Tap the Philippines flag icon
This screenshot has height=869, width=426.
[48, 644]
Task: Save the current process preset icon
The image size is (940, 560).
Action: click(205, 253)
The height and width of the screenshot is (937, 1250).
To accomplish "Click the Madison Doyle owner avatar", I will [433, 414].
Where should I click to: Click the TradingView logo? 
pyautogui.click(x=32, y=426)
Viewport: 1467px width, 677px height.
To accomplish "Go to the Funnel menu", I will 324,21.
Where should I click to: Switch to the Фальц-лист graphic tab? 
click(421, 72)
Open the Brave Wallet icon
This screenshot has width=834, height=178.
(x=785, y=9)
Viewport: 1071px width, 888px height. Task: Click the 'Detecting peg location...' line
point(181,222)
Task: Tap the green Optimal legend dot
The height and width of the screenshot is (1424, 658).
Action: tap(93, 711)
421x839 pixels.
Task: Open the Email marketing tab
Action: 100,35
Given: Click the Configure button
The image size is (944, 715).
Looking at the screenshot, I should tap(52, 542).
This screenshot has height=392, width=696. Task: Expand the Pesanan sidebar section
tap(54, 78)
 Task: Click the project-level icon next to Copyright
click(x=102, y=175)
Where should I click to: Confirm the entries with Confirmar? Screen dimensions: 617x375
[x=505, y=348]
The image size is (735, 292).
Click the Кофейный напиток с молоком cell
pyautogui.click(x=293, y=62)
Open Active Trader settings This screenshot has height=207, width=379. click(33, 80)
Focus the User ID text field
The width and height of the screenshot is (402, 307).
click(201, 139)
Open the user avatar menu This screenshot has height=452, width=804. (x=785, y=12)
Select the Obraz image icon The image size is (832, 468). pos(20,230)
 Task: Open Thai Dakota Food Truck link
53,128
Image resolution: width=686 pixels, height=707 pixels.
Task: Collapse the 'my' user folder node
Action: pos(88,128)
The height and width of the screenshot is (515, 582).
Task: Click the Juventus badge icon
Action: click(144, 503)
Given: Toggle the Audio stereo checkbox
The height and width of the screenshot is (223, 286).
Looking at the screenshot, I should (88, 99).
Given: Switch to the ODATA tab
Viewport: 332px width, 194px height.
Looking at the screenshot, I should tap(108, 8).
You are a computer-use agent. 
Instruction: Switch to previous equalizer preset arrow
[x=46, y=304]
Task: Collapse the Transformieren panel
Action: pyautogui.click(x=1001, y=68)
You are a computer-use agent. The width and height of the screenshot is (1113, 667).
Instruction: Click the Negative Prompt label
• • • • • • •
What you will do: Print exactly the lines of the listing above starting at the line containing "Where should I click to: Click" and ending at the line containing "You are a computer-use agent. The", both included.

Completed exercise:
Where should I click to: Click the TradingView logo? 
pyautogui.click(x=32, y=426)
Viewport: 1467px width, 677px height.
To accomplish "Go to the Funnel menu", I will 324,21.
Where should I click to: Switch to the Фальц-лист graphic tab? 
click(421, 72)
Open the Brave Wallet icon
This screenshot has width=834, height=178.
(x=785, y=9)
Viewport: 1071px width, 888px height. Task: Click the 'Detecting peg location...' line
point(181,222)
Task: Tap the green Optimal legend dot
The height and width of the screenshot is (1424, 658).
Action: tap(93, 711)
421x839 pixels.
Task: Open the Email marketing tab
Action: 100,35
Given: Click the Configure button
The image size is (944, 715).
Looking at the screenshot, I should tap(52, 542).
This screenshot has height=392, width=696. Task: Expand the Pesanan sidebar section
tap(54, 78)
 Task: Click the project-level icon next to Copyright
click(x=102, y=175)
Where should I click to: Confirm the entries with Confirmar? Screen dimensions: 617x375
[x=505, y=348]
The image size is (735, 292).
Click the Кофейный напиток с молоком cell
pyautogui.click(x=293, y=62)
Open Active Trader settings This screenshot has height=207, width=379. click(33, 80)
Focus the User ID text field
The width and height of the screenshot is (402, 307).
click(201, 139)
Open the user avatar menu This screenshot has height=452, width=804. (x=785, y=12)
Select the Obraz image icon The image size is (832, 468). pos(20,230)
 Task: Open Thai Dakota Food Truck link
53,128
Image resolution: width=686 pixels, height=707 pixels.
Task: Collapse the 'my' user folder node
Action: pos(88,128)
The height and width of the screenshot is (515, 582).
Task: Click the Juventus badge icon
Action: click(144, 503)
Given: Toggle the Audio stereo checkbox
The height and width of the screenshot is (223, 286).
Looking at the screenshot, I should (88, 99).
Given: Switch to the ODATA tab
Viewport: 332px width, 194px height.
Looking at the screenshot, I should tap(108, 8).
You are a computer-use agent. 
Instruction: Switch to previous equalizer preset arrow
[x=46, y=304]
Task: Collapse the Transformieren panel
Action: pyautogui.click(x=1001, y=68)
You are a computer-use agent. The width and height of the screenshot is (1113, 667).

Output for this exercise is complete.